■ **Text**:
▶

California Supreme Court Punts on FAA Preemption - Court invalidates waiver of public injunctive relief, declines to address whether Federal Arbitration Act preempts Broughton-Cruz rule

by Pillsbury Winthrop Shaw Pittman LLP

Pillsbury Winthrop Shaw Pittman LLP


  • The California Supreme Court granted review to consider whether the FAA preempts the Broughton-Cruz rule, but did not reach that issue.
  • Enforceability of a public injunctive relief waiver may depend upon the forum, as federal courts have held that the FAA preempts the Broughton-Cruz rule.
  • Clients should review and consider severability and waiver provisions in arbitration agreements, in light of McGill.

Last month, the California Supreme Court handed down its unanimous decision in McGill v. Citibank N.A., holding that an arbitration provision that effectively waives a consumer’s statutory right to seek public injunctive relief in any forum is invalid as against California public policy. The Court further held that, notwithstanding the U.S. Supreme Court’s decision in AT&T Mobility v. Concepcion, the Federal Arbitration Act (FAA) did not preempt California’s public policy or require enforcement of the waiver provision.

◀

■ **Problems**:
- 1) Write out the stretch of the McGill article from "by Pillsbury Winthrop" through "the Broughton-Cruz rule.", substituting "Federal Arbitration Act" for "FAA".
- 2) Proceed with the article on the McGill decision, picking up after its last sentence.
The lines after this are not needed.

Element and text location data
▶

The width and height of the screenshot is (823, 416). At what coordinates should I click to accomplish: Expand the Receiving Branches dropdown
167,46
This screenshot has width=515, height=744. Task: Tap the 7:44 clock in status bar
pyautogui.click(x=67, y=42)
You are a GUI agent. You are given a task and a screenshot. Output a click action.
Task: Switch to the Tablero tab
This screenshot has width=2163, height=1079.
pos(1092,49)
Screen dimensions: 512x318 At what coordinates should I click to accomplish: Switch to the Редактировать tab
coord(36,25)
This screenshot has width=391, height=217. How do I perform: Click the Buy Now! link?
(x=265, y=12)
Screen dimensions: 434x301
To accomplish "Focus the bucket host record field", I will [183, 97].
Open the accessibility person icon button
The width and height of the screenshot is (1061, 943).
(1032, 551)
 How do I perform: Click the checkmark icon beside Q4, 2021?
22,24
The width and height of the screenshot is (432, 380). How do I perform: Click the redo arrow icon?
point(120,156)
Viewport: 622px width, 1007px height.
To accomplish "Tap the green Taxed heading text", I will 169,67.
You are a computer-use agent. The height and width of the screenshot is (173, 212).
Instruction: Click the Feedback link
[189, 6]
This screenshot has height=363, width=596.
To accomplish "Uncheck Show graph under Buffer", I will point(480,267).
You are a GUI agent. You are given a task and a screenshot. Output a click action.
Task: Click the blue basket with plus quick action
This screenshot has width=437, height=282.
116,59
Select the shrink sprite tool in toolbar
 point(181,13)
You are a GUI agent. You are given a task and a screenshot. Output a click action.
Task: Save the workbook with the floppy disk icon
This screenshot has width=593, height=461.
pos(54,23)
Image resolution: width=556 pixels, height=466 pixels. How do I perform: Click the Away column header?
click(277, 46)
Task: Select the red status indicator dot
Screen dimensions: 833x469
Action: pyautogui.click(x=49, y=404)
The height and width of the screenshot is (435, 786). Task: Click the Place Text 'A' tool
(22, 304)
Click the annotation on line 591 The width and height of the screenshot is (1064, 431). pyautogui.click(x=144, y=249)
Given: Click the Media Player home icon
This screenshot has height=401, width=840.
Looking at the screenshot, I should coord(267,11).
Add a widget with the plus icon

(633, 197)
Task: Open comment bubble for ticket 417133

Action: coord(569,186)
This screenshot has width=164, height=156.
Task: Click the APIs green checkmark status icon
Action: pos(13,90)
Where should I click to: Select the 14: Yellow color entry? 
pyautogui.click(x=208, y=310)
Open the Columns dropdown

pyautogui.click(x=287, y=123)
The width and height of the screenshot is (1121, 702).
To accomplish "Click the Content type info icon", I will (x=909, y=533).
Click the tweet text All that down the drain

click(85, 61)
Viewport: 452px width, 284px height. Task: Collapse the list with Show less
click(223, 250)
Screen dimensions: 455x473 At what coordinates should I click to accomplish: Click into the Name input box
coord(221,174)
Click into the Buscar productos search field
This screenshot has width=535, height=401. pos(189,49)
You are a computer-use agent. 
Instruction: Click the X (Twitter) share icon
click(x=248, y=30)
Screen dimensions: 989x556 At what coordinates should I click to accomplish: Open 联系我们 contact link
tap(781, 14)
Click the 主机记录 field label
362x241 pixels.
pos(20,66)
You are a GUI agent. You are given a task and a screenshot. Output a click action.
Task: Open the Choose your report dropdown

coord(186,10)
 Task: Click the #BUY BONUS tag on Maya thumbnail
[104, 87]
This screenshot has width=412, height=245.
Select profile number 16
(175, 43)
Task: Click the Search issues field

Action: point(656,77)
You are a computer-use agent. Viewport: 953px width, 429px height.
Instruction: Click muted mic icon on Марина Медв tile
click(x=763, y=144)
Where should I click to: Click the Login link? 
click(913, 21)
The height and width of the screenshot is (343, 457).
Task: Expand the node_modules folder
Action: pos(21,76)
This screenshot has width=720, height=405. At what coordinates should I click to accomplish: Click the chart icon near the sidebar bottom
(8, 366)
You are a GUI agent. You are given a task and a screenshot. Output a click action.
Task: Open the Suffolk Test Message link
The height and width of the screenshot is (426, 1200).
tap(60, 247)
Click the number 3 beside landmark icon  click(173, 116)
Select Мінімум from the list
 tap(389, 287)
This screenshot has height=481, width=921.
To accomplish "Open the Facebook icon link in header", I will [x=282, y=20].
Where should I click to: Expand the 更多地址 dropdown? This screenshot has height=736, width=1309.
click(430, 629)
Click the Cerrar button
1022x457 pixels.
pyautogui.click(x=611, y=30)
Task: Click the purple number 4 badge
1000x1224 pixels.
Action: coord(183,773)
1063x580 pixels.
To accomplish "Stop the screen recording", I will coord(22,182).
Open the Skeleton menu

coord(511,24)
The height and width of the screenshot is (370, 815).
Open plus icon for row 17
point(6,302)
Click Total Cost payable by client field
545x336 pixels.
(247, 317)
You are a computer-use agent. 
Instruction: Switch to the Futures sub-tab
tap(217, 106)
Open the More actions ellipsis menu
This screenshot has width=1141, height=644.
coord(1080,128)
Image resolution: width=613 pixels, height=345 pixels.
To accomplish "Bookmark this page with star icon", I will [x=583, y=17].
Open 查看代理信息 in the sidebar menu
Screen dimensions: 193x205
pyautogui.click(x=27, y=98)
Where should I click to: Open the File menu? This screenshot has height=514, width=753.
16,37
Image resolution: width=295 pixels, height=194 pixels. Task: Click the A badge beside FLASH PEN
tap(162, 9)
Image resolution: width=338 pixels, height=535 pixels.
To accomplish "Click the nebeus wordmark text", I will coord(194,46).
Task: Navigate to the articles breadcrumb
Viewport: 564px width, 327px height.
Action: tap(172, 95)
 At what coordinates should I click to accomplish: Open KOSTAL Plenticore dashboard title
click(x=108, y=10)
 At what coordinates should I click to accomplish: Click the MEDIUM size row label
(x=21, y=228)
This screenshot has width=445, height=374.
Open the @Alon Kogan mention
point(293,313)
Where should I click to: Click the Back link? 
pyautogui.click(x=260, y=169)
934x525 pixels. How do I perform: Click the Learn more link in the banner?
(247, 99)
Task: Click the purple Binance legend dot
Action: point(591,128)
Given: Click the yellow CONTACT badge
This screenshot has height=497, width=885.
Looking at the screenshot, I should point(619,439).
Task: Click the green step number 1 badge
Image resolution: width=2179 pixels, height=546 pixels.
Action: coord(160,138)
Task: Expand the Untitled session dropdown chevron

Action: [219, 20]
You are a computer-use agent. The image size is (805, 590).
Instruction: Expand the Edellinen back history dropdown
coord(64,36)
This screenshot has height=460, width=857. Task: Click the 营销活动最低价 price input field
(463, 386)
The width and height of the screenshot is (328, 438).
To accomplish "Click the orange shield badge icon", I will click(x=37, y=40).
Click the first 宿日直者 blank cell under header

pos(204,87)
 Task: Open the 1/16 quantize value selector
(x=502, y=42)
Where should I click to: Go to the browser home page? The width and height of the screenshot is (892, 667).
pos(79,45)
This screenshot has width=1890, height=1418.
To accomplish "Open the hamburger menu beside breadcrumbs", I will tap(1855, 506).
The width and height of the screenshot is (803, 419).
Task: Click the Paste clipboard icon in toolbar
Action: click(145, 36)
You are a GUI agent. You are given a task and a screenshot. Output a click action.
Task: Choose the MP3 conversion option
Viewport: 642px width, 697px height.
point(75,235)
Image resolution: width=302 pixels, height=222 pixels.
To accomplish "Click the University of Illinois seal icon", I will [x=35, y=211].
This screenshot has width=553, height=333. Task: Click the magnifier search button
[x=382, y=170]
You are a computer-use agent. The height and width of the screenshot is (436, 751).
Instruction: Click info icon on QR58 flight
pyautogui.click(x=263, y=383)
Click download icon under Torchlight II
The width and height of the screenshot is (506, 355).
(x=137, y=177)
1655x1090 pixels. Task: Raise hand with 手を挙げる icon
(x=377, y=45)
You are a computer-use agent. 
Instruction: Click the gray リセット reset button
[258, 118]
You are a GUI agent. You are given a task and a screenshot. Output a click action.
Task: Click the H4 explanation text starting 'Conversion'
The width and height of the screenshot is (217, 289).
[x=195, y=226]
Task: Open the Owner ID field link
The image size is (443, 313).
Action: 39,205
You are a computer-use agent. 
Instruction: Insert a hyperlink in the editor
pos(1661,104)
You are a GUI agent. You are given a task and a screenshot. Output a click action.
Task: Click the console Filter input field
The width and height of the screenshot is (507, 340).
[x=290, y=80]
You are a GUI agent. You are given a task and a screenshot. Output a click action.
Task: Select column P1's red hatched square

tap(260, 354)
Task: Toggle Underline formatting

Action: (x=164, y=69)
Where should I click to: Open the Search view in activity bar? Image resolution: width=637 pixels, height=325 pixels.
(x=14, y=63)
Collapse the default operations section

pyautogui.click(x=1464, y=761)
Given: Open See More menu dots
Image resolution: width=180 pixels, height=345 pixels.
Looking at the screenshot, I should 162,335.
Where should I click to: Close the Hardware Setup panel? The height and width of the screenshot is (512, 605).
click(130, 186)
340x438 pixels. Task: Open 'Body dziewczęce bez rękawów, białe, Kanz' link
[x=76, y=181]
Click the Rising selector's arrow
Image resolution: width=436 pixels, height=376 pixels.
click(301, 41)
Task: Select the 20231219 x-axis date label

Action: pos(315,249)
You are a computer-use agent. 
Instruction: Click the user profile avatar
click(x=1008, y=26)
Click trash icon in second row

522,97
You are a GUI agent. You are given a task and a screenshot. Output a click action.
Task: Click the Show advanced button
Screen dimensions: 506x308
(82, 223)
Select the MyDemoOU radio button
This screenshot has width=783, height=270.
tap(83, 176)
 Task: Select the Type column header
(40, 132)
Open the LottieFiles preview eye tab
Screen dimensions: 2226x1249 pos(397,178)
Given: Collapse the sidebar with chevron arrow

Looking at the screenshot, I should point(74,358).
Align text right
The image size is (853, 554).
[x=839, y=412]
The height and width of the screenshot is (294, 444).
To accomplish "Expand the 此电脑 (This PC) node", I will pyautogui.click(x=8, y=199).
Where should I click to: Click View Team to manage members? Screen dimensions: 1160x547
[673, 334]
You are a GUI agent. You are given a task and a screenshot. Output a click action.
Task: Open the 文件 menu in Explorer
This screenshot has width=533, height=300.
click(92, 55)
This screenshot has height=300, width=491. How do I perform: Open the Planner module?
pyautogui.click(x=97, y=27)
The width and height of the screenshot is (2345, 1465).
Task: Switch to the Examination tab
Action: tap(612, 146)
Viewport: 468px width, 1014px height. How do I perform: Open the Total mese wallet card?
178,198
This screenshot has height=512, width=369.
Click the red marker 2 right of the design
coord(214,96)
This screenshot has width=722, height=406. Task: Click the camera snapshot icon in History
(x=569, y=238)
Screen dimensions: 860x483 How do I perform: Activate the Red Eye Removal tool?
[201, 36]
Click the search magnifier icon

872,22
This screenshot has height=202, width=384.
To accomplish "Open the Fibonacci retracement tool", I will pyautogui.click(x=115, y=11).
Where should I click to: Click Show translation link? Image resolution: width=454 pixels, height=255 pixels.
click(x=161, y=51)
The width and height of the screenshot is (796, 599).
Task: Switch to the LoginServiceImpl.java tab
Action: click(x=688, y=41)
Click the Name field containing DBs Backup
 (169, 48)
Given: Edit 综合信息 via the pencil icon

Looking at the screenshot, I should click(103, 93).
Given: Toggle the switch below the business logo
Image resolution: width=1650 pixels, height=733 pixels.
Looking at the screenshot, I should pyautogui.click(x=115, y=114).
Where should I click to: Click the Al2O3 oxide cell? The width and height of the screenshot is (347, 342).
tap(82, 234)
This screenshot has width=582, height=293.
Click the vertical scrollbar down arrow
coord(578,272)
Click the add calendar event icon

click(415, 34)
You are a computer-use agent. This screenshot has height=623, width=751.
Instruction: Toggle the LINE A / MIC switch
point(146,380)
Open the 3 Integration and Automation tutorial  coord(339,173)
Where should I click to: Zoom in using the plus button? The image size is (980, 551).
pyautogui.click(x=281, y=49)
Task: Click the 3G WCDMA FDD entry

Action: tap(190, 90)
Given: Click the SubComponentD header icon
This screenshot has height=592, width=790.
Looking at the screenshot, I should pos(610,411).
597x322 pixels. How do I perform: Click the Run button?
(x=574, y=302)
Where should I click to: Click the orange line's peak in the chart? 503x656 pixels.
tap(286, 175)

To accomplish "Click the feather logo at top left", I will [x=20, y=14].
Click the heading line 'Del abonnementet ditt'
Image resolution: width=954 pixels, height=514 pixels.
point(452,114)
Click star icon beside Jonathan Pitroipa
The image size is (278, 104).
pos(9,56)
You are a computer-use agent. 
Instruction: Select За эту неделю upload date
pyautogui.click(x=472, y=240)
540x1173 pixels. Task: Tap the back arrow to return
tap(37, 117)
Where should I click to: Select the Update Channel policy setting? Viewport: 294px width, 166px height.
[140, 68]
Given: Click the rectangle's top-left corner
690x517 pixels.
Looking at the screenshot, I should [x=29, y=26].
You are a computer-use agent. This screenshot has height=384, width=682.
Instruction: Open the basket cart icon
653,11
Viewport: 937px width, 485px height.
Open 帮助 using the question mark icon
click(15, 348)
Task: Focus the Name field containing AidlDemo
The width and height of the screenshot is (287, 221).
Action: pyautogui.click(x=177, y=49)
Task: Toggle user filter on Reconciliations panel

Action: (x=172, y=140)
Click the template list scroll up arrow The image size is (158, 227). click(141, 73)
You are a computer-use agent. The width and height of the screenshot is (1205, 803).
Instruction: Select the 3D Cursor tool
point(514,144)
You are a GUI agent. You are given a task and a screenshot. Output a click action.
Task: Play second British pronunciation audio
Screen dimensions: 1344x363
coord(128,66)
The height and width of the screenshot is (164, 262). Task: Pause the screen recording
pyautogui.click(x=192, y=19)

◀

■ **Responses for each task**:
- 1)
by Pillsbury Winthrop Shaw Pittman LLP

Pillsbury Winthrop Shaw Pittman LLP


  • The California Supreme Court granted review to consider whether the Federal Arbitration Act preempts the Broughton-Cruz rule, but did not reach that issue.
  • Enforceability of a public injunctive relief waiver may depend upon the forum, as federal courts have held that the Federal Arbitration Act preempts the Broughton-Cruz rule.

- 2)
While McGill invalidated a waiver of the right to seek public injunctive relief, it did so on the narrow ground that the waiver prevented the consumer from adjudicating her statutory right to seek that remedy in any forum, not only in court. The California Supreme Court thereby attempted to reconcile its holding with Concepcion. Further, it did not reach the question of whether the invalid waiver rendered the arbitration agreement as a whole unenforceable under the severability clause. Finally, although the California Supreme Court granted review of the McGill case to consider the viability of the Broughton-Cruz rule (which is based on decisions handed down in 1999 and 2003), it side-stepped the issue. Nonetheless, McGill raises several issues that warrant review of arbitration agreements.

Summary of the Case

McGill brought a putative class action against Citibank based on Citibank’s marketing of a “credit protector” plan she had purchased and the handling of her claim under that plan. McGill sued under California’s unfair competition law (UCL), false advertising law, and the Consumer Legal Remedies Act (CLRA), and sought an injunction prohibiting Citibank from continuing to engage in its allegedly illegal and deceptive practices.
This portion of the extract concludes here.